PHGGとは、インドやパキスタンなどでよく食べられるグアー豆から作られた水溶性食物繊維だ。この食物繊維については、これまでもさまざまな研究において優れた腸内環境改善作用が示されているが、メンタルヘルスへの有効性については十分に検証されていなかったという。そこで研究チームは今回、PHGGによる腸内環境の改善を介したメンタルヘルスへの有効性について調査を行うことにしたとする。またそれと同時に、1日あたり3gという、これまでの臨床試験と比較すると少ない摂取量でも、腸内細菌叢に影響を与えるのかという点も検証したとする。

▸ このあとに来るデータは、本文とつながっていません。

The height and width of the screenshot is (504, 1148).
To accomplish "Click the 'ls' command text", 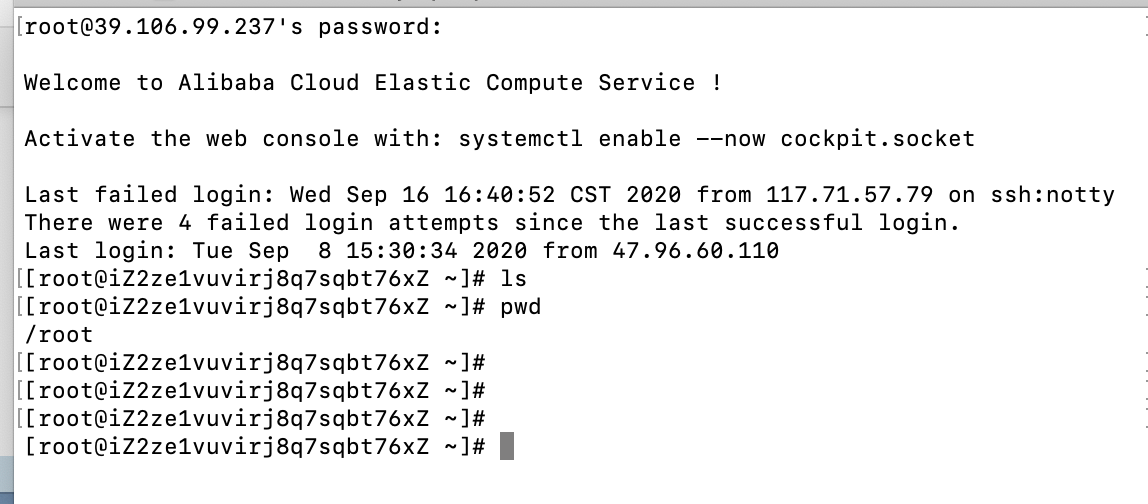I will pyautogui.click(x=513, y=278).
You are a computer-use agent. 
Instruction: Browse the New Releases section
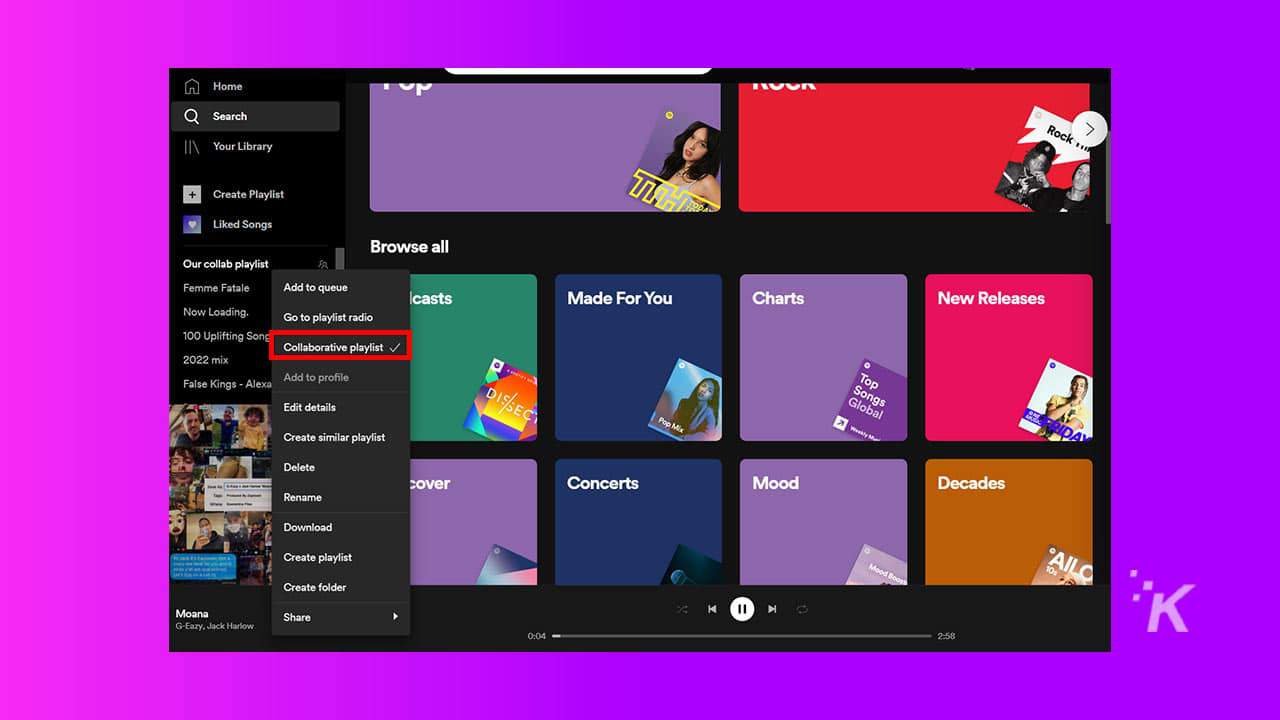coord(1008,356)
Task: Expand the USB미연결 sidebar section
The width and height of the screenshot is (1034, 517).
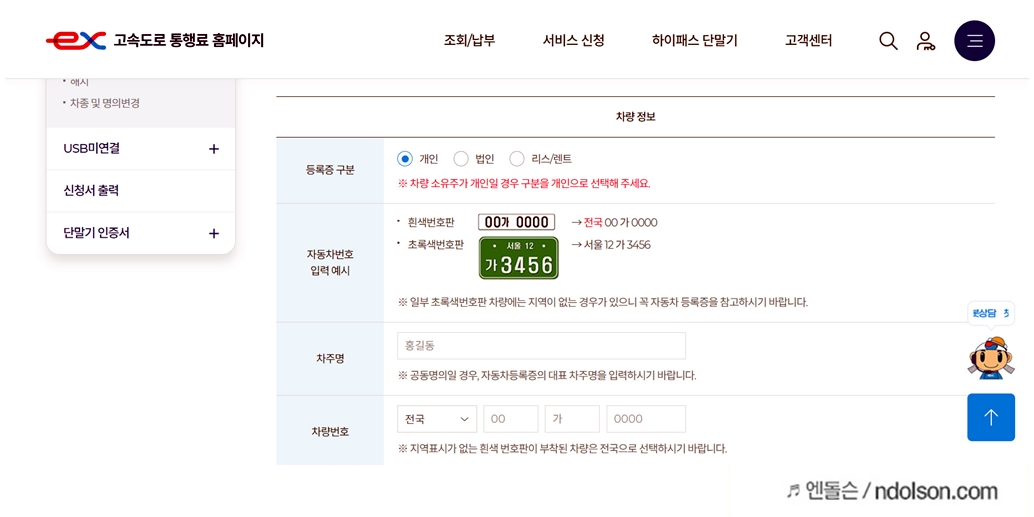Action: 141,148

同実験では、60名の健常者をプラセボ群(PHGG非摂取群)、PHGGを1日に3g摂取する群(3g/日摂取群)、5gを摂取する群(5g/日摂取群)の3群に分け、ランダム化二重盲検プラセボ対照並行群間試験を実施した。被験者は8週の間、プラセボもしくはPHGGを毎日継続して摂取し、腸内細菌叢・排便状況・便成分・身体検査・メンタルヘルス(睡眠や意欲など)に与える影響の検証が行われた。

まず腸内細菌叢については、プラセボ群と比較して、摂取した2つの群では短鎖脂肪酸産生に寄与する菌が増加し、ムチン分解および炎症への関与が示唆される菌の増殖が抑制されるなど、腸内細菌叢に良い変化が認められたという。中でも5g/日摂取群では、プラセボ群に比べて排便頻度が増加し、排便のすっきり感が改善するなど、便通改善作用が確認されたとした。

そしてメンタルヘルスに関しては、試験期間中は新型コロナウイルス感染症が急拡大していた時期であり、ストレスを感じやすい状況だったためか、摂取開始4週後に全群においてスコアが低下したという。摂取開始8週後には全群でスコアが回復したが、プラセボ群よりもPHGGを摂取した2群の方がスコアが改善する傾向にあったとする。特に5g/日摂取群に関しては、「目覚めのすっきり感」、「起床時の疲労感」、「仕事や勉強に対するやる気」のスコアにおいてプラセボ群に比べて有意な改善が確認されたとした。

今回の研究により、PHGGの摂取によって健常者の腸内環境が良好に維持され、睡眠の質の改善、仕事や勉強に対するやる気の維持などが確認された。これらのことからPHGGは、腸内環境改善を介してメンタルヘルスに寄与する可能性が示されたとする。また、1日3gのPHGG摂取でも腸内細菌叢に良い影響を与えることも判明した。

研究チームは今後、詳細なメカニズムの解明を目指して、より大規模な試験が望まれるとしている。また併せて、PHGGは腸内環境改善だけではなく心の健康の維持にも活用できることが期待されるとした。